Peter Williams wrote:
> Ingo Molnar wrote:
>> * Peter Williams <pwil3058@bigpond.net.au> wrote:
>>
>>>> - bugfix: use constant offset factor for nice levels instead of
>>>>   sched_granularity_ns. Thus nice levels work even if someone sets   
>>>> sched_granularity_ns to 0. NOTE: nice support is still naive, i'll   
>>>> address the many nice level related suggestions in -v4.
>>> I have a suggestion I'd like to make that addresses both nice and 
>>> fairness at the same time.  As I understand the basic principle 
>>> behind this scheduler it to work out a time by which a task should 
>>> make it onto the CPU and then place it into an ordered list (based on 
>>> this value) of tasks waiting for the CPU. I think that this is a 
>>> great idea [...]
>>
>> yes, that's exactly the main idea behind CFS, and thanks for the 
>> compliment :)
>>
>> Under this concept the scheduler never really has to guess: every 
>> scheduler decision derives straight from the relatively simple 
>> one-sentence (!) scheduling concept outlined above. Everything that 
>> tasks 'get' is something they 'earned' before and all the scheduler 
>> does are micro-decisions based on math with the nanosec-granularity 
>> values. Both the rbtree and nanosec accounting are a straight 
>> consequence of this too: they are the tools that allow the 
>> implementation of this concept in the highest-quality way. It's 
>> certainly a very exciting experiment to me and the feedback 'from the 
>> field' is very promising so far.
>>
>>> [...] and my suggestion is with regard to a method for working out 
>>> this time that takes into account both fairness and nice.
>>>
>>> First suppose we have the following metrics available in addition to 
>>> what's already provided.
>>>
>>> rq->avg_weight_load /* a running average of the weighted load on the 
>>> CPU */ p->avg_cpu_per_cycle /* the average time in nsecs that p 
>>> spends on the CPU each scheduling cycle */
>>
>> yes. rq->nr_running is really just a first-level approximation of 
>> rq->raw_weighted_load. I concentrated on the 'nice 0' case initially.
>>
>>> I appreciate that the notion of basing the expected wait on the 
>>> task's average cpu use per scheduling cycle is counter intuitive but 
>>> I believe that (if you think about it) you'll see that it actually 
>>> makes sense.
>>
>> hm. So far i tried to not do any statistical approach anywhere: the 
>> p->wait_runtime metric (which drives the task ordering) is in essence 
>> an absolutely precise 'integral' of the 'expected runtimes' that the 
>> task observes and hence is a precise "load-average as observed by the 
>> task"
> 
> To me this is statistics :-)
> 
>> in itself.
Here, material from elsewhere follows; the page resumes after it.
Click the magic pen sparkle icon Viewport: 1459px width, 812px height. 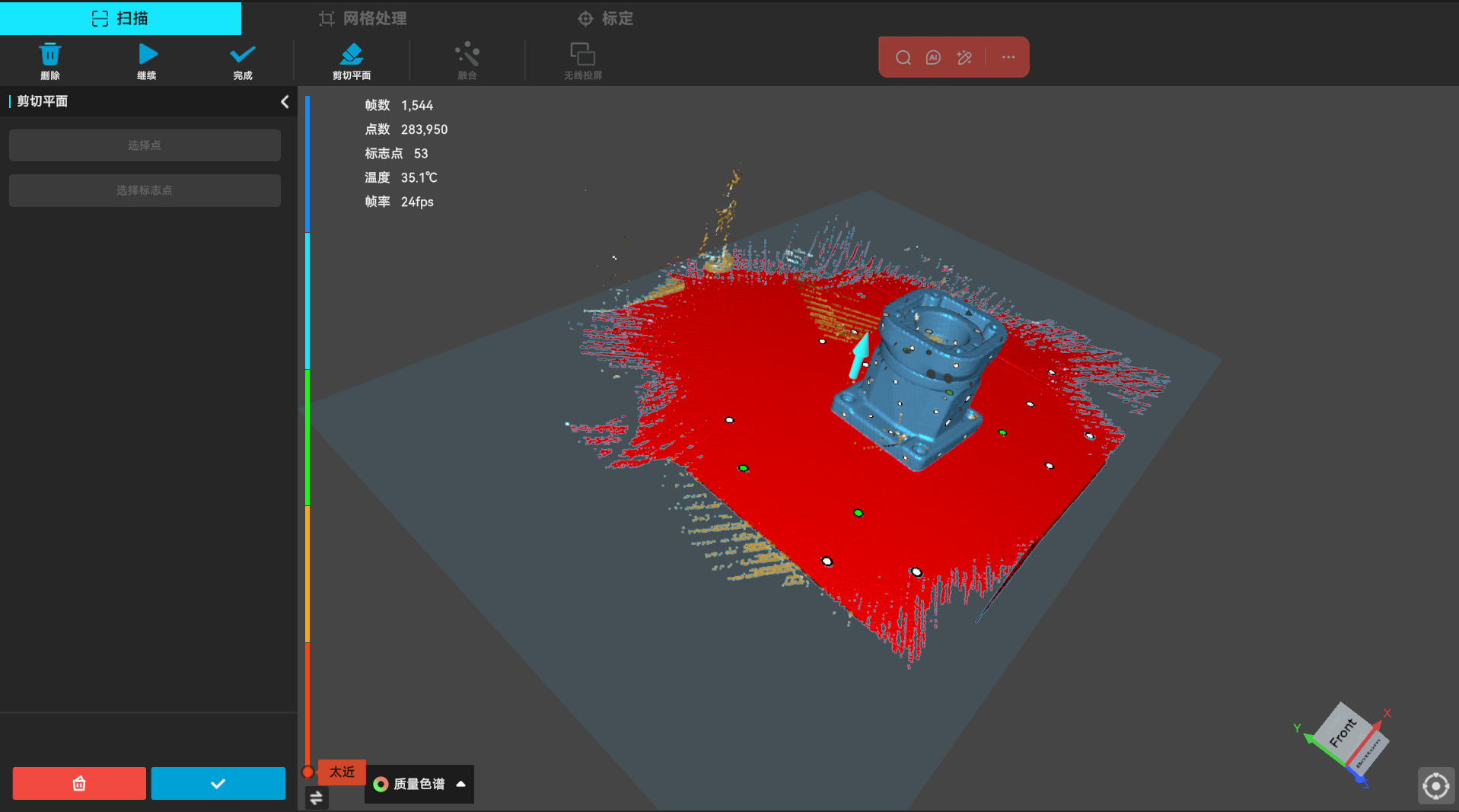pyautogui.click(x=964, y=58)
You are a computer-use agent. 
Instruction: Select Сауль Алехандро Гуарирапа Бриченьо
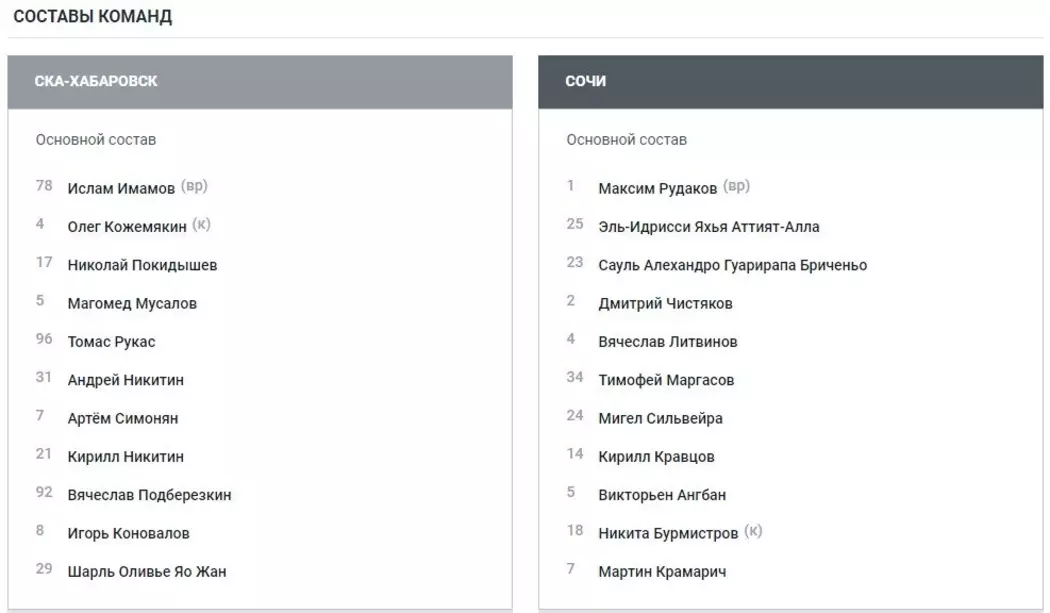coord(732,266)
Every time we base some metric on an average value we 
>> introduce noise into the system.
>>
>> i definitely agree with your suggestion that CFS should use a 
>> nice-scaled metric for 'load' instead of the current rq->nr_running, 
>> but regarding the basic calculations i'd rather lean towards using 
>> rq->raw_weighted_load. Hm?
> 
> This can result in jerkiness (in my experience) but using the smoothed 
> version is certainly something that can be tried later rather than 
> sooner.  Perhaps just something to bear in mind as a solution to 
> "jerkiness" if it manifests.
> 
>>
>> your suggestion concentrates on the following scenario: if a task 
>> happens to schedule in an 'unlucky' way and happens to hit a busy 
>> period while there are many idle periods. Unless i misunderstood your 
>> suggestion, that is the main intention behind it, correct?
> 
> You misunderstand (that's one of my other schedulers :-)).  This one's 
> based on the premise that if everything happens as the task expects it 
> will get the amount of CPU bandwidth (over this short period) that it's 
> entitled to.  In reality, sometimes it will get more and sometimes less 
> but on average it should get what it deserves. E.g. If you had two tasks 
> with equal nice and both had demands of 90% of a CPU you'd expect them 
> each to get about half of the CPU bandwidth.  Now suppose that one of 
> them uses 5ms of CPU each time it got onto the CPU and the other uses 
> 10ms.  If these two tasks just round robin with each other the likely 
> outcome is that the one with the 10ms bursts will get twice as much CPU 
> as the other but my proposed method should prevent and cause them to get 
> roughly the same amount of CPU.  (I believe this was a scenario that 
> caused problems with O(1) and required a fix at some stage?)
> 
> BTW this has the advantage that the decay rate used in calculating the 
> task's statistics can be used to control how quickly the scheduler 
> reacts to changes in the task's behaviour.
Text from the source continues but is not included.